Can Anybody in This Town Make a Real Freakin' Iced Coffee?
An iced coffee should consist of two things: (1) ice and (2) refrigerated coffee. Not hot coffee, because that melts the ice and invariably turns the drink into a watered-down, 2 Girls 1 Cup-style gag-inducing experience within 15 minutes.
It's simple, you would think. I'm not even asking for the ice cubes made out of coffee. I realize this isn't Oregon. Yet precious few restaurants and cafés in Miami seem to understand the concept of chilling the coffee. Not only do they not stock real iced coffee, but also they, for some unknown reason, lie about it: "Yeah, we have iced coffee."
Then, $2 and change later, out comes the plastic cup full of make-you-barf.
You know it the moment you see it. The ice cubes have already become pathetic little slivers, melting so fast you half-expect miniature polar bears to be clinging to them as a tiny Al Gore narrates. And there's steam coming off the drink. Steam. From an iced coffee. It makes no sense.
At a now-defunct crappy kosher café in Surfside -- I've blocked its name and address from my brain -- I knew I was in trouble when I heard about five minutes of whirring behind the counter after I ordered an iced coffee.
Attention: Blenders are not part of the iced coffee process. I do not want an 800-calorie whipped-cream-and-caramel delight. I just want coffee, cold.
The thing they served me was white, frothy, and tasted like something a grandmother would drink right before bed.
Damn it all if the same harrowing thing didn't happen at the Cheese Course, an otherwise welcome addition to midtown Miami's restaurant scene and the winner of a New Times' "Best of Miami" award this year. This is the sort of place where a couple of moldy milk curds can cost more than an oil change for your car. Yet they make the same sort of nasty frothy concoction made by the unnamed Surfside joint, and call it an iced coffee. Why?
Then there's Lost & Found Saloon. To know that what you're doing is wrong, and to do it anyway, is the mark of a sociopath. Lost & Found, one of my favorite lunch spots in Miami, has probably the best iced coffee in town. But one time they were apparently out of refrigerated coffee, because they POURED HOT BLACK LIQUID ALL OVER SOME ICE CUBES AND SERVED IT TO ME. Not cool, Saloon. I thought I knew you.
Here is the way-too-short list of restaurants/cafés I've found that actually understand iced coffee. Please add your favorites to the list, because I'm at a loss.
5. Starbucks and McDonald's, multiple locations
Sad, yes. But all I want in an iced coffee is consistency. And these corporate harlots refrigerate the coffee before putting it on ice. But McDonald's coffee, because of the syrups they use, tastes like melted Peeps.

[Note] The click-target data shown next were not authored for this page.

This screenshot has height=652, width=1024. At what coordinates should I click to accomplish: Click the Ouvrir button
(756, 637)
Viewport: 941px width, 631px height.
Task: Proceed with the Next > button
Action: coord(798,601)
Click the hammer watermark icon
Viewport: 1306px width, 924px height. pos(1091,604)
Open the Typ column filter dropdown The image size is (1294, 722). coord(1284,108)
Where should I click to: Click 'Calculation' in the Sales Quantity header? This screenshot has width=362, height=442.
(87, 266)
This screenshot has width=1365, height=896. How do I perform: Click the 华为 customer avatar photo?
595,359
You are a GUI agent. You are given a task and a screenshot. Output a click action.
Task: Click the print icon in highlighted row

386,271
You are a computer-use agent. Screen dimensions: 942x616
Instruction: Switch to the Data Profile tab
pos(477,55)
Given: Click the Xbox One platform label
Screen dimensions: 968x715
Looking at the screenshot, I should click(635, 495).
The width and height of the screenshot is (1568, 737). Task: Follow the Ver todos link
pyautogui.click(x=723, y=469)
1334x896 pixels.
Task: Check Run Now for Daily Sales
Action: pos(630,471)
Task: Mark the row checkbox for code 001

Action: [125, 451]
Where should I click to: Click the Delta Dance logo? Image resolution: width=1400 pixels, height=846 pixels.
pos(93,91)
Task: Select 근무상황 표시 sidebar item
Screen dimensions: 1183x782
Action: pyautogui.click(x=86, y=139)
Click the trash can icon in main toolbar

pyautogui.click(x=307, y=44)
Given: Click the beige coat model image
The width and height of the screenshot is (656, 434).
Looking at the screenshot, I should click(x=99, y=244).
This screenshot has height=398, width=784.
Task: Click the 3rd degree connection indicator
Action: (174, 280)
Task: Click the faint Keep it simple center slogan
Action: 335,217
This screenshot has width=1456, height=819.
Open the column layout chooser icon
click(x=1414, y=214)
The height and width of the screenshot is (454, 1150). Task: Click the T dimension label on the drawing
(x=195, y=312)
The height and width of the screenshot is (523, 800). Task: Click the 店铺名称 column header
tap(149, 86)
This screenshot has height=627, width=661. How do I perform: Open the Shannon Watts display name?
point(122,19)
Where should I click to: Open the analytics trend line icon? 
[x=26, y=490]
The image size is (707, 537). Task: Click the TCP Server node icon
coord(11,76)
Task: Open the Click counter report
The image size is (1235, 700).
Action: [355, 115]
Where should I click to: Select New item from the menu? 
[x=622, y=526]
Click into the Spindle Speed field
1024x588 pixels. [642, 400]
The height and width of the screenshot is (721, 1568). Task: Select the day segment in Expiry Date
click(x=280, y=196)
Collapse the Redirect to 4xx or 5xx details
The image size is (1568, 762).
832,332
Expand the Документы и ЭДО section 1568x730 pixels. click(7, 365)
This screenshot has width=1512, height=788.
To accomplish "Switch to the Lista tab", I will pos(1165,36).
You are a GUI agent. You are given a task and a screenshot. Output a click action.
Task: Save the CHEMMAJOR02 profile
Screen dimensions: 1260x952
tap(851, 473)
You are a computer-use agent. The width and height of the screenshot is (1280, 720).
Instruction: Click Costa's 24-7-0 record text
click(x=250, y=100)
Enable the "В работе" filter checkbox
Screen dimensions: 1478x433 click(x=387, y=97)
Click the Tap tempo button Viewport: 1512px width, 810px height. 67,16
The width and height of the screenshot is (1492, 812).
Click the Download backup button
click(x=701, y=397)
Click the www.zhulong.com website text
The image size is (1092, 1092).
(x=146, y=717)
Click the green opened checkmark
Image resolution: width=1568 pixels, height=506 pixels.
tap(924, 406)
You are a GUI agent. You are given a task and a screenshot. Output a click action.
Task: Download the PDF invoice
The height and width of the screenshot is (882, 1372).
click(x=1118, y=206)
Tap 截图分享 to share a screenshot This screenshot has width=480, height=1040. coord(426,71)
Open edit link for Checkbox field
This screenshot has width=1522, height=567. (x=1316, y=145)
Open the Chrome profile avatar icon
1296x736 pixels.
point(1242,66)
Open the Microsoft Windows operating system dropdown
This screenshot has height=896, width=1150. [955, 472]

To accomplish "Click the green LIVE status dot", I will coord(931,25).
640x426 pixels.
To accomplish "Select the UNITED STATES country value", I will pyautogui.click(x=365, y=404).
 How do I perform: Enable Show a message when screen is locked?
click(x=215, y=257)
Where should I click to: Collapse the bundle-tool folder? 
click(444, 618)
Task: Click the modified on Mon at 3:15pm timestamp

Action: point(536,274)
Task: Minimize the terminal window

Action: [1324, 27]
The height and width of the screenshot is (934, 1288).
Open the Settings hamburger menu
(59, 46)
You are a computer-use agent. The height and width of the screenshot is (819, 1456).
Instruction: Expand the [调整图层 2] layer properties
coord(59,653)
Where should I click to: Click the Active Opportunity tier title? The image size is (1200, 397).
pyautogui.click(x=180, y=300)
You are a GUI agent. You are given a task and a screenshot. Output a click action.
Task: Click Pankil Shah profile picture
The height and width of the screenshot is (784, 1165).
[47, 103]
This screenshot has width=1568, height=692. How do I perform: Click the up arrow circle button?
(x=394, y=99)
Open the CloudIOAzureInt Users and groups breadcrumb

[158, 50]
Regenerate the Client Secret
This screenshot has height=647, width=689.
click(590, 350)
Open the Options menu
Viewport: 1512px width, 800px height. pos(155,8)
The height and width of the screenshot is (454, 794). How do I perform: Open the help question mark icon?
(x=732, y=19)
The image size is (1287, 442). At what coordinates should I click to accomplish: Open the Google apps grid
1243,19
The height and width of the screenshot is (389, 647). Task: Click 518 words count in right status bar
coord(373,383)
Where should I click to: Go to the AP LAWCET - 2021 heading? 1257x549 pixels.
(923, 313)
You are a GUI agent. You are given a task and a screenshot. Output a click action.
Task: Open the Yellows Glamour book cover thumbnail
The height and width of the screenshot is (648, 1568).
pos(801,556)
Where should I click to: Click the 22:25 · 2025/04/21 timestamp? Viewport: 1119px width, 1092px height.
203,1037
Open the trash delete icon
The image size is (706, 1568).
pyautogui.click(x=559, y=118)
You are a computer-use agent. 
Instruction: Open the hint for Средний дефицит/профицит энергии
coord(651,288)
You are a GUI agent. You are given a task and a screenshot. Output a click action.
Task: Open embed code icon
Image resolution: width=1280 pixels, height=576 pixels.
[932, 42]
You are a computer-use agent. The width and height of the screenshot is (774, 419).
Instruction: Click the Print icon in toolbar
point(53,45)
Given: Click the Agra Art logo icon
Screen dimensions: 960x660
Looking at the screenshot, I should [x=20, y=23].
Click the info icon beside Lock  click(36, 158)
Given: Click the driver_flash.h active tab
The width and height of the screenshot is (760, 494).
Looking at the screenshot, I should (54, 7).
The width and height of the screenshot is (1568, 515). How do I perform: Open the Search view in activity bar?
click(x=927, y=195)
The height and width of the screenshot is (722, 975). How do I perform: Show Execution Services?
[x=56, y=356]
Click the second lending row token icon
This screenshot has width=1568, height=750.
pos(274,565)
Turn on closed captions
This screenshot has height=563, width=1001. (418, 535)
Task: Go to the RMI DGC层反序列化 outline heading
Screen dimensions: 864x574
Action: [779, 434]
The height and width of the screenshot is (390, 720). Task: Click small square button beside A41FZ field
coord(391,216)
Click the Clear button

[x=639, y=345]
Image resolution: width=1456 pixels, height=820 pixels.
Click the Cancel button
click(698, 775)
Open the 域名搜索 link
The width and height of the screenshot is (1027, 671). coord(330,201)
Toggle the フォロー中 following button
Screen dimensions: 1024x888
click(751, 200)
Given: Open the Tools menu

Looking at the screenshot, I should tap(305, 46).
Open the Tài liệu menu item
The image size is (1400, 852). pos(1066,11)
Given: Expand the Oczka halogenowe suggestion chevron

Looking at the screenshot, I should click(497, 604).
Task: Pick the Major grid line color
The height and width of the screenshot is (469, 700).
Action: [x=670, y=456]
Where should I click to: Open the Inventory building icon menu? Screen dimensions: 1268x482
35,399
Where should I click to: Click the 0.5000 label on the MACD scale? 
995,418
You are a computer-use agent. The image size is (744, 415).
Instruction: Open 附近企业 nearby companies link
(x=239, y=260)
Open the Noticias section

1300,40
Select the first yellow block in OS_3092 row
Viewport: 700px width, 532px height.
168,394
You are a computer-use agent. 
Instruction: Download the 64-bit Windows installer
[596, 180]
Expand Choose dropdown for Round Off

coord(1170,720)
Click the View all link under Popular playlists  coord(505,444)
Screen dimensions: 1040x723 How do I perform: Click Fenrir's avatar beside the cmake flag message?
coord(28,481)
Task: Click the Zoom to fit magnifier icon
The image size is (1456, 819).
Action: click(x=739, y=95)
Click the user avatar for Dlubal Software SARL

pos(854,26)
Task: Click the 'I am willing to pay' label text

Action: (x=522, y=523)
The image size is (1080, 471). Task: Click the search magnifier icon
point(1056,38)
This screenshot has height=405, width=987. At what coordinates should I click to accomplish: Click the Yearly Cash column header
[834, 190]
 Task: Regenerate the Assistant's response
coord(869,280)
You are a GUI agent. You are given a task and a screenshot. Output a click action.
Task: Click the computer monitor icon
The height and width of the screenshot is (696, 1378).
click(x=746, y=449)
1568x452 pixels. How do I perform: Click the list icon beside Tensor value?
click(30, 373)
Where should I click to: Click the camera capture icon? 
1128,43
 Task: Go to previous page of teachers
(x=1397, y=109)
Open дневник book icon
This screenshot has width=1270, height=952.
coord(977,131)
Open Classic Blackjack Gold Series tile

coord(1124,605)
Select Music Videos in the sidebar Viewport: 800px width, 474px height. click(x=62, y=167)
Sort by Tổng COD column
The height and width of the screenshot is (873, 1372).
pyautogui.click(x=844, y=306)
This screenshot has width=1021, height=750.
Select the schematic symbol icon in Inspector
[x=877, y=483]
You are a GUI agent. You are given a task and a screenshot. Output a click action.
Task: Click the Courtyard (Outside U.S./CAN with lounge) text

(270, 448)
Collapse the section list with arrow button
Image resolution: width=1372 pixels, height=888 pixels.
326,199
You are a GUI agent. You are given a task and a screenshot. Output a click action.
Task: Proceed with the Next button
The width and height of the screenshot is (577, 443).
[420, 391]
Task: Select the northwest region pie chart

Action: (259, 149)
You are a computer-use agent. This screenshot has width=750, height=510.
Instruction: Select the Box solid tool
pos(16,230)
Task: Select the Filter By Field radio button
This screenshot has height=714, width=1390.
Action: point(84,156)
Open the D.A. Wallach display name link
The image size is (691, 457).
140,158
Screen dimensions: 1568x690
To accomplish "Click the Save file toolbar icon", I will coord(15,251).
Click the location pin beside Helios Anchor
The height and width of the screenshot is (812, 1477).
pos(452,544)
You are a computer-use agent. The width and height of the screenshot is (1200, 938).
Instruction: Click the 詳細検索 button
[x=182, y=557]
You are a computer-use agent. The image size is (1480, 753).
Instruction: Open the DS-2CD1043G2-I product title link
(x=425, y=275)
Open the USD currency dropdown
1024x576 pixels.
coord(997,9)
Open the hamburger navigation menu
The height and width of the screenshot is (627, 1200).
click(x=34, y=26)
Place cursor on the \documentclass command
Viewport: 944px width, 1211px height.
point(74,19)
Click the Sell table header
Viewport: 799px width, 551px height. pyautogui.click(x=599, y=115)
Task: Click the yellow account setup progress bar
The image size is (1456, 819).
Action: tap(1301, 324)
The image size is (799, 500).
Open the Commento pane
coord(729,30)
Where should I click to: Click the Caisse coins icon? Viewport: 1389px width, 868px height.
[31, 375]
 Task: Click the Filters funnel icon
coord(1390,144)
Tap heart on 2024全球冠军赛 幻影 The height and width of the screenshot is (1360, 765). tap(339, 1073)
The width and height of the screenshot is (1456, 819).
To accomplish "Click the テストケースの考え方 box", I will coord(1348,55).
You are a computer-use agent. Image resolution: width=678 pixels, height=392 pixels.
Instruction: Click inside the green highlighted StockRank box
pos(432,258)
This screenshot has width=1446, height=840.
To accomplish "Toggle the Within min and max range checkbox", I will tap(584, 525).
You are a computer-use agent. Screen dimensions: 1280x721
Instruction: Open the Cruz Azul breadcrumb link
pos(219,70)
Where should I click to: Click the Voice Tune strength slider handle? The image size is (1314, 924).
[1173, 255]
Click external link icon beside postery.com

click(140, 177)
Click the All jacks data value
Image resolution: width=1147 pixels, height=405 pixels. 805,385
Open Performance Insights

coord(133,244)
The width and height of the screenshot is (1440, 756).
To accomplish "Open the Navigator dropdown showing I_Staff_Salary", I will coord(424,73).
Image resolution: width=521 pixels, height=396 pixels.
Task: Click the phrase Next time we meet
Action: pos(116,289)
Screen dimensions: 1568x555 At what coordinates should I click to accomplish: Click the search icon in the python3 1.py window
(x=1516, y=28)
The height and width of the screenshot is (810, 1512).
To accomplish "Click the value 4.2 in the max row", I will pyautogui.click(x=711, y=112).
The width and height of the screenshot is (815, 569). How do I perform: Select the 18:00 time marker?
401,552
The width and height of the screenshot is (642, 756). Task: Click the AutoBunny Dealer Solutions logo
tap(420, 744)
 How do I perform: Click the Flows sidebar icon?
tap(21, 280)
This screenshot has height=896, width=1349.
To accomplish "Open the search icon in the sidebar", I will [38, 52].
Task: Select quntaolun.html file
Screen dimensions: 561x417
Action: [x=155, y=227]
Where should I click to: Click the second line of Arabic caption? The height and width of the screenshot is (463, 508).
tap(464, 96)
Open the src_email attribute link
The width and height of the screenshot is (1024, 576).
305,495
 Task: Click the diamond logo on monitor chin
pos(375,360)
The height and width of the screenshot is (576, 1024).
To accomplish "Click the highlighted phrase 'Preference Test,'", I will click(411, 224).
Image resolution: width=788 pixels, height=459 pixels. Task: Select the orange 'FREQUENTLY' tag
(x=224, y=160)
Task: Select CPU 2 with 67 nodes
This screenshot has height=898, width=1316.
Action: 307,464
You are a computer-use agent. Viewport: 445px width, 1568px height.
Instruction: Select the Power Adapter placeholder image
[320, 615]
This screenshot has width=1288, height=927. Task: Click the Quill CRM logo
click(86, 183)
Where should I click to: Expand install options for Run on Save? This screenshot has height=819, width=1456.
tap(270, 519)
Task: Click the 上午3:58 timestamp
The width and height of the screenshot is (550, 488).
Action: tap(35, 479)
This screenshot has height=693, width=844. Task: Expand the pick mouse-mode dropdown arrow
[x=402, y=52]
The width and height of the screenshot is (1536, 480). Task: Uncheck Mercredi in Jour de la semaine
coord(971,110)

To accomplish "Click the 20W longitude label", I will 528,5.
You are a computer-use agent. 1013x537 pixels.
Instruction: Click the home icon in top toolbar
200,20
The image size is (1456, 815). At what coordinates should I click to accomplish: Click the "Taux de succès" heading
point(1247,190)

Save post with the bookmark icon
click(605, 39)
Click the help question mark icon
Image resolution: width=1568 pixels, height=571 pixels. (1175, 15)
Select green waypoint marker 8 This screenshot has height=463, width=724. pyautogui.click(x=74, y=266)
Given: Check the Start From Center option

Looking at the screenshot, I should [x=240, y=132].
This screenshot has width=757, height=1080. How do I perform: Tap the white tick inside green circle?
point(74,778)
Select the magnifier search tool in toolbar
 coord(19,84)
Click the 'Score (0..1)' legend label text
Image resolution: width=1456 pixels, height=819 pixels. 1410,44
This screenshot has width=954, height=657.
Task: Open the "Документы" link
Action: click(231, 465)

4. The French Bakery, 1023 Kane Concourse, Bay Harbor Islands
Cold coffee over ice. Yes!
3. La Provence, multiple locations
See #4. Plus they have some pseudo-cinnamon bun thing with raisins that is so shiny with sugar that it's blindingly good. Another thing Miami lacks: cinnamon buns.
2. Lost & Found Saloon, 185 NW 36th St., Miami
It'd be the winner if it weren't for that one traumatic experience. The iced coffee here is Detroit-brand, and it's damn good. Sit at the bar and watch the high-def nature programs the place has on endless loop. The best lunchtime iced coffee.
1. Bagel Bar East, 1990 NE 123rd St., North Miami
Besides just being probably the best place to have an incredible egg-and-cheese bagel at noon on a hungover Saturday, Bagel Bar East understands iced coffee -- and gives you unlimited refills when you dine in. Do you realize that four big ol' glasses of good iced coffee and cream, served to you by a friendly/grizzled 87-year-old waitress, can make any weekend exponentially better?